Stored records
________

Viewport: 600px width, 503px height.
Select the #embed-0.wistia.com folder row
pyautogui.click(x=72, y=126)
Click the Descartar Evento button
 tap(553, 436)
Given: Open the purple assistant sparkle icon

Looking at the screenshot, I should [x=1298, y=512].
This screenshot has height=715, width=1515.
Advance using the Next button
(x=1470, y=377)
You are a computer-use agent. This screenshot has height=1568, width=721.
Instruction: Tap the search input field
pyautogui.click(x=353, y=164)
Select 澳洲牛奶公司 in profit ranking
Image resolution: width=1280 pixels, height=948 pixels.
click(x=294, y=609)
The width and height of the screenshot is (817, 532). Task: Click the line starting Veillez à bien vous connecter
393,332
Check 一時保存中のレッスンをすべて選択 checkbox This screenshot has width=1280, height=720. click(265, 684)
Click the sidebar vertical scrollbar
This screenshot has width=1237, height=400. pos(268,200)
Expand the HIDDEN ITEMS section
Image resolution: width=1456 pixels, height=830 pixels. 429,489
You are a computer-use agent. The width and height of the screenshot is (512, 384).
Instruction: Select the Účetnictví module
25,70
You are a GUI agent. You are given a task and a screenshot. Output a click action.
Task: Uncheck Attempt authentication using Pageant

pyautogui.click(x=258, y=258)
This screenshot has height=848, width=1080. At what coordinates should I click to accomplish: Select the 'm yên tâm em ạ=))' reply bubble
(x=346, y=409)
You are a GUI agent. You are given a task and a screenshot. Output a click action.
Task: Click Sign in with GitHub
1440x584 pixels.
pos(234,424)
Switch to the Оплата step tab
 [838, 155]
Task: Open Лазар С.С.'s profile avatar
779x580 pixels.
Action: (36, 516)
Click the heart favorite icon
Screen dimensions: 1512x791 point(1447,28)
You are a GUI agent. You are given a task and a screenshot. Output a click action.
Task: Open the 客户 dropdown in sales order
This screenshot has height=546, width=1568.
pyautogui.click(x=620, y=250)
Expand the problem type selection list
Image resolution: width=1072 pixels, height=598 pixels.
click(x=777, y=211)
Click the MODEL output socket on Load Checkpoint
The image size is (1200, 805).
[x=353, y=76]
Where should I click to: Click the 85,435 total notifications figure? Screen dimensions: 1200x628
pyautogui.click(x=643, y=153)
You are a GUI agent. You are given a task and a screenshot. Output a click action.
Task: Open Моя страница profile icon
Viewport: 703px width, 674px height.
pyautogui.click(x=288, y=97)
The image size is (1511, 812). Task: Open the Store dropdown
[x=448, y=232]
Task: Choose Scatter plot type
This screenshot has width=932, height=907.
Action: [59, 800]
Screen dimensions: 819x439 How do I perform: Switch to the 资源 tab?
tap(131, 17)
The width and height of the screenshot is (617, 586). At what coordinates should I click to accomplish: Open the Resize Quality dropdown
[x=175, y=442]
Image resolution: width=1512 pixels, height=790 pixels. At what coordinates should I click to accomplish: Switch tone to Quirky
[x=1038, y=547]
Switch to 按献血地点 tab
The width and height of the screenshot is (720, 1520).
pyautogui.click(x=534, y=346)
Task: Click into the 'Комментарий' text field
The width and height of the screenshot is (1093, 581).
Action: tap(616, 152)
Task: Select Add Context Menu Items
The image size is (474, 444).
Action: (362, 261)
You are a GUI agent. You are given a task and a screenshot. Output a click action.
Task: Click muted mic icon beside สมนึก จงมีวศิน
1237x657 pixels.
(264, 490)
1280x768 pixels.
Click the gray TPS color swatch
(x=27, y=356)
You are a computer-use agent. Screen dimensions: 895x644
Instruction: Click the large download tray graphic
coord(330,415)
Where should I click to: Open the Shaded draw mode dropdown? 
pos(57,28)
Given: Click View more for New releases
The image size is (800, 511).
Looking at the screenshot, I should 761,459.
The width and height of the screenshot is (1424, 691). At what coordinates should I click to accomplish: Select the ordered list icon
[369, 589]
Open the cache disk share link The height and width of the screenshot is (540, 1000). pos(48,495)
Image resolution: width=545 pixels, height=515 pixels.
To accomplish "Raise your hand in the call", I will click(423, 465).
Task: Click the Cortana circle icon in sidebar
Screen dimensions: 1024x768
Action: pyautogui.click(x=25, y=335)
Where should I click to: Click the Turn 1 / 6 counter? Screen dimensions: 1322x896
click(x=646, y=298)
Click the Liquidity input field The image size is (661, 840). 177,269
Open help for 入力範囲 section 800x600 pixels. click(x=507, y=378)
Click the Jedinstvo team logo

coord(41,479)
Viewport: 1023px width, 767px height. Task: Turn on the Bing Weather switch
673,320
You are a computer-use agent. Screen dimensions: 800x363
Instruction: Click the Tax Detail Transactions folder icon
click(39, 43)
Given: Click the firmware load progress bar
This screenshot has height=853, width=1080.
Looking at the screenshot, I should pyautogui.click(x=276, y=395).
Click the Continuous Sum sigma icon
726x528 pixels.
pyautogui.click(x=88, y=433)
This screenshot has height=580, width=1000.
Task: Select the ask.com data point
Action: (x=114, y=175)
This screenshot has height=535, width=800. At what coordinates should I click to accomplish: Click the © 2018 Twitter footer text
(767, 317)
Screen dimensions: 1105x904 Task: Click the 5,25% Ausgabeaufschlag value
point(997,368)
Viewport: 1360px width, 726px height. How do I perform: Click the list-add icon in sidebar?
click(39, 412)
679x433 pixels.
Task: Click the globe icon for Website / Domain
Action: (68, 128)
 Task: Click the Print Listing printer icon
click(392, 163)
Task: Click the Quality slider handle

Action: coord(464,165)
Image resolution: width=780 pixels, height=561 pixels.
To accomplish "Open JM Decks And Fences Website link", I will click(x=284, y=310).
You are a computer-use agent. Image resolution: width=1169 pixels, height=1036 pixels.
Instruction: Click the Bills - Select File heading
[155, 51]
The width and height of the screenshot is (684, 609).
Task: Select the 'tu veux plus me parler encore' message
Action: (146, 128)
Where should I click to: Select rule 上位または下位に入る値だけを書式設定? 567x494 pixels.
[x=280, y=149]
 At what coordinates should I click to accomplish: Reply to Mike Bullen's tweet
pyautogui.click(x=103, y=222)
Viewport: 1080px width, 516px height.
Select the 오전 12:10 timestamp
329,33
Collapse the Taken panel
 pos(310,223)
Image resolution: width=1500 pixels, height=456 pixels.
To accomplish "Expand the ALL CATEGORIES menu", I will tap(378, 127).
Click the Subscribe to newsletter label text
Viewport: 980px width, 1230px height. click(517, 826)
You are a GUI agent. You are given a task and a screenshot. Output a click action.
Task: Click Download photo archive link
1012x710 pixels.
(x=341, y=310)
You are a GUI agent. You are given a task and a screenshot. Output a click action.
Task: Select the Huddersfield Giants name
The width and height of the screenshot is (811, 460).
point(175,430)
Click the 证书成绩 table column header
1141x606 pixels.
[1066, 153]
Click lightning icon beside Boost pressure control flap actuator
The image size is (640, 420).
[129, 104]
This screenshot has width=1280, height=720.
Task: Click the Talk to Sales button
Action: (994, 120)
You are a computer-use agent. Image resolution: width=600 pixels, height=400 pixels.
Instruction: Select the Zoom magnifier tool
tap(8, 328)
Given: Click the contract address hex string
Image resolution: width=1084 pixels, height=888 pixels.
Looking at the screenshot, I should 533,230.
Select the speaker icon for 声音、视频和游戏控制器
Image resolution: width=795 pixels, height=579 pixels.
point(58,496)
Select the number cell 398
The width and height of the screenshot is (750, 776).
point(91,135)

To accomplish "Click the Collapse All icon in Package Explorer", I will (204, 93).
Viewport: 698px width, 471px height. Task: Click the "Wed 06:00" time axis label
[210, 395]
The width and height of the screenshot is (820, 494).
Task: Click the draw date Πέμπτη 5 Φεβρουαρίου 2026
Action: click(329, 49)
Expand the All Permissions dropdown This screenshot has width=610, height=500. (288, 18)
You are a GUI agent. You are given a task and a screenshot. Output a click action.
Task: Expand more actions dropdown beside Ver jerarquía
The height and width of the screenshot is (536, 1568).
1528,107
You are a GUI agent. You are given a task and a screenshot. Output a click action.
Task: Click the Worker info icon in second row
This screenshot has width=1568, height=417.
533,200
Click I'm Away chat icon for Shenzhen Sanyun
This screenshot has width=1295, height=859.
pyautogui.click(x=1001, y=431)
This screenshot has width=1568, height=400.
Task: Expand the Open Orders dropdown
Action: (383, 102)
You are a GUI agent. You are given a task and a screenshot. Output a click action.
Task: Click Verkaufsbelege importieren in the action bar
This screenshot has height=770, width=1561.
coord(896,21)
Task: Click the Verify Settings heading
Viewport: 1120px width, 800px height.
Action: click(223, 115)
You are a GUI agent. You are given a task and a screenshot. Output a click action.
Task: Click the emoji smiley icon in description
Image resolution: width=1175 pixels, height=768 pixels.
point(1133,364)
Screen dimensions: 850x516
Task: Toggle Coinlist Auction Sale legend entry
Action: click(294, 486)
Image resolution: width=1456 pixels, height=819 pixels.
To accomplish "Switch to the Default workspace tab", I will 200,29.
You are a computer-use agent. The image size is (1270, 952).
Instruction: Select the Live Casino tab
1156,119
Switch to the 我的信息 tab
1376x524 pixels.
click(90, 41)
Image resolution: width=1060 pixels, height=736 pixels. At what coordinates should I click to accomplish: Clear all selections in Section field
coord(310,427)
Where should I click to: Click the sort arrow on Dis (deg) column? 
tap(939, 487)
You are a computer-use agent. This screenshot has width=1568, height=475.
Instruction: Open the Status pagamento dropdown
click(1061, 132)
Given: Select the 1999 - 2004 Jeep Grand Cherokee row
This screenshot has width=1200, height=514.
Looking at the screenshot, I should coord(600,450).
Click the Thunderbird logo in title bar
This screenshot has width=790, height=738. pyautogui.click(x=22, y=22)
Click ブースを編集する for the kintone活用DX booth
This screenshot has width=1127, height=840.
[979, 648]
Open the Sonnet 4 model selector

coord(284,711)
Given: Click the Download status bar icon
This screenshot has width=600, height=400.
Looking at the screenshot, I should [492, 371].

________

### WHAT YOU WILL DO
Going through the entries above, show each line that contains "type".

### EXPECTED ANSWER
Expand the problem type selection list
Task: Choose Scatter plot type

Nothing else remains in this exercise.